====== Information provided

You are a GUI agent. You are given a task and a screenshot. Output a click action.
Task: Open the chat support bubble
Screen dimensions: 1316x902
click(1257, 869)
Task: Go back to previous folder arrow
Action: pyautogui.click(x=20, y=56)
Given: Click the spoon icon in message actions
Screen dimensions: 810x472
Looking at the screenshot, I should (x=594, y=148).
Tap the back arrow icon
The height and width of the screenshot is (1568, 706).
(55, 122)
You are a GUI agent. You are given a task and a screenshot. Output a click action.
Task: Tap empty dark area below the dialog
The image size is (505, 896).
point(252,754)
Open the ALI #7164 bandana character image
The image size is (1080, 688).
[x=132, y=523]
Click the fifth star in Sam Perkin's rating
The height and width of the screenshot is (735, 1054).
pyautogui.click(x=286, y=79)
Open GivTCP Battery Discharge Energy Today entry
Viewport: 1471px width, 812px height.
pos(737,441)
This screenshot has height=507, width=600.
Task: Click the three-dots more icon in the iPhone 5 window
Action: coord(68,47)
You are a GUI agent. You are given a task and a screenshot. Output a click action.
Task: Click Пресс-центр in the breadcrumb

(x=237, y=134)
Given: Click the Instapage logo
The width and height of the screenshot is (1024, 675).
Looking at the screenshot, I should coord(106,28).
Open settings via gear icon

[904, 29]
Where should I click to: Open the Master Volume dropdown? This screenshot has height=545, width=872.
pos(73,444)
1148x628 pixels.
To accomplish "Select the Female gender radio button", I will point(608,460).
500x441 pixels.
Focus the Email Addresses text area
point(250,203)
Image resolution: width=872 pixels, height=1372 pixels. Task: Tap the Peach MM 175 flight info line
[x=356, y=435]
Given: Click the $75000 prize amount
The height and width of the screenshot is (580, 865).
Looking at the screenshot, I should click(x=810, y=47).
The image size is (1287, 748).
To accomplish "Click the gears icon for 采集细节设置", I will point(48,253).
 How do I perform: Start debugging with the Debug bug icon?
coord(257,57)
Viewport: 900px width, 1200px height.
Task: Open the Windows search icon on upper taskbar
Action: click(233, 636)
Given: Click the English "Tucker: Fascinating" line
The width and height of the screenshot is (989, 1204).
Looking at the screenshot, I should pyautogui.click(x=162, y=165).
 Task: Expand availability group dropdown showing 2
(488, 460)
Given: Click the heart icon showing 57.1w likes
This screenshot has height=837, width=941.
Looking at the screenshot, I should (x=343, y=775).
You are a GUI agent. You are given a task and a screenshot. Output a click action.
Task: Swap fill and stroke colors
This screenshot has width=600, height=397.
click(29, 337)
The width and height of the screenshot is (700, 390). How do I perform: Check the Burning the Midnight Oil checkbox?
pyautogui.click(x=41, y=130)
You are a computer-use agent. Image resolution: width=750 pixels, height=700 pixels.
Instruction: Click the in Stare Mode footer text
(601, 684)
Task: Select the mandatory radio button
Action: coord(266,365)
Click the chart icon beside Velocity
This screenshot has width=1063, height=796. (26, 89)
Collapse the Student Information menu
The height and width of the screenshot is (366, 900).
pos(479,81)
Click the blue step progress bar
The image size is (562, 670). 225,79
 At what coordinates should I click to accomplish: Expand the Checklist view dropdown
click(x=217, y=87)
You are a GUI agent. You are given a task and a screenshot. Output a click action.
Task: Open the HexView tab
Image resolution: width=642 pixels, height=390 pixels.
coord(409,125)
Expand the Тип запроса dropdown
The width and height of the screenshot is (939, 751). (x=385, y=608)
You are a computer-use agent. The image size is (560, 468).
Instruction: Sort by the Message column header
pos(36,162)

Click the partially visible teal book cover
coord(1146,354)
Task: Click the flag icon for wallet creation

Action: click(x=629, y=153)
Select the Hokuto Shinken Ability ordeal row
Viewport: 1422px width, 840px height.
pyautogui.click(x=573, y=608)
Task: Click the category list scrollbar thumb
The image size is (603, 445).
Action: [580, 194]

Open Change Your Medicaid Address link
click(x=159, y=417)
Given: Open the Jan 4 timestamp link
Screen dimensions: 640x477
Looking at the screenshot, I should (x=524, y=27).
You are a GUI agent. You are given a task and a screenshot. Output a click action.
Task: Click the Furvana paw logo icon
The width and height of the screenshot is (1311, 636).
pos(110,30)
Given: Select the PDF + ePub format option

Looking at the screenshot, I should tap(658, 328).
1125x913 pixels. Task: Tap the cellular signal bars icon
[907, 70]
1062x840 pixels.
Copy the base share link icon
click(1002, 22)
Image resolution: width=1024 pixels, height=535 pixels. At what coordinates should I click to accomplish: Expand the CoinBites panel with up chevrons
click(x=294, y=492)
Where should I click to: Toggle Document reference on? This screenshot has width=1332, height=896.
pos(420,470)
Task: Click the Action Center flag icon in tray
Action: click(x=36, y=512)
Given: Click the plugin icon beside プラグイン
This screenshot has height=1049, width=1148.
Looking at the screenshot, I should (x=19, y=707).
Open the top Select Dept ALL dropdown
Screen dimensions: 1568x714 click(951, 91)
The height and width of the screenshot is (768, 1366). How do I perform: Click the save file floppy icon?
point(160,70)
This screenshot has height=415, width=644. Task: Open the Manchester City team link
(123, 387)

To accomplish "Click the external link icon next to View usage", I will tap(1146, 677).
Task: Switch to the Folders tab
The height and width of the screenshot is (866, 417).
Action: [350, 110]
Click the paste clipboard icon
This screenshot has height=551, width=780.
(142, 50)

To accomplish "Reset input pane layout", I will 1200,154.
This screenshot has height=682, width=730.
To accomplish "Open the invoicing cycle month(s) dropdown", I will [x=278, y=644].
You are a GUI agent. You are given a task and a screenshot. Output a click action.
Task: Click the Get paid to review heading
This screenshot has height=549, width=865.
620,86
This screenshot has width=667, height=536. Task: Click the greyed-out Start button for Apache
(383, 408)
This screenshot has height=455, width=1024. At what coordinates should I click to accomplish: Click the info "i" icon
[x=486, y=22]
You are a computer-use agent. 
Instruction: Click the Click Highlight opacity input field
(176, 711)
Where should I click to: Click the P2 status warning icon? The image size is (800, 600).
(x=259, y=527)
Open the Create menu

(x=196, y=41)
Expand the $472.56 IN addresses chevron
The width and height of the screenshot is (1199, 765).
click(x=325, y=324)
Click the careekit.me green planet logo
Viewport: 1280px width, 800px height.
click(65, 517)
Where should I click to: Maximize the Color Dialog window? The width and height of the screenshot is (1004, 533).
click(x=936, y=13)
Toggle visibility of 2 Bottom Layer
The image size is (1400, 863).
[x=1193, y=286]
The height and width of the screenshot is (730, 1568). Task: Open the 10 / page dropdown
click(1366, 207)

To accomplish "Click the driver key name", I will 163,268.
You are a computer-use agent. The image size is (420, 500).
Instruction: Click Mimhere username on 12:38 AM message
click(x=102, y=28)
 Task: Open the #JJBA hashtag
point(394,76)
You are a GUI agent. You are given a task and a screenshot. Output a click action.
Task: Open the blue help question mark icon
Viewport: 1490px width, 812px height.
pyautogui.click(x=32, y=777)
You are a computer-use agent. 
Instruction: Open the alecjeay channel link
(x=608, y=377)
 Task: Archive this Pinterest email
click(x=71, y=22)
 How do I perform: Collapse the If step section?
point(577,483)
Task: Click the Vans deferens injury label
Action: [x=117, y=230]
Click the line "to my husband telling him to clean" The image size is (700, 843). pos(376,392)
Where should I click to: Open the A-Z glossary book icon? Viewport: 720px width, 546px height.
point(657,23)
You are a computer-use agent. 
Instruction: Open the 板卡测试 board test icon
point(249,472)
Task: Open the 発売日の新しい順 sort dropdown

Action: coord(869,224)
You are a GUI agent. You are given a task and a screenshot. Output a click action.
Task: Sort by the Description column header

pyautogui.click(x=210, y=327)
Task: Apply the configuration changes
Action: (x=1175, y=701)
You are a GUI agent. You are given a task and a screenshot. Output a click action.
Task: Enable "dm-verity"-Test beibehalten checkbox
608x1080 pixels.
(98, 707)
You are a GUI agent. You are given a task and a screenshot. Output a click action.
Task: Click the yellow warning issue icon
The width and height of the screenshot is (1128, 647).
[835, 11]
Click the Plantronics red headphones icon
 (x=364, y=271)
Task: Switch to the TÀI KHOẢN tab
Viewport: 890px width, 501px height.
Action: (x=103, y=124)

============

## Exercise directions
Up to and including the line that contains "Given: Click the spoon", restate each line of the material above word for word, beginning with its first line.

## Finished exercise
You are a GUI agent. You are given a task and a screenshot. Output a click action.
Task: Open the chat support bubble
Screen dimensions: 1316x902
click(1257, 869)
Task: Go back to previous folder arrow
Action: pyautogui.click(x=20, y=56)
Given: Click the spoon icon in message actions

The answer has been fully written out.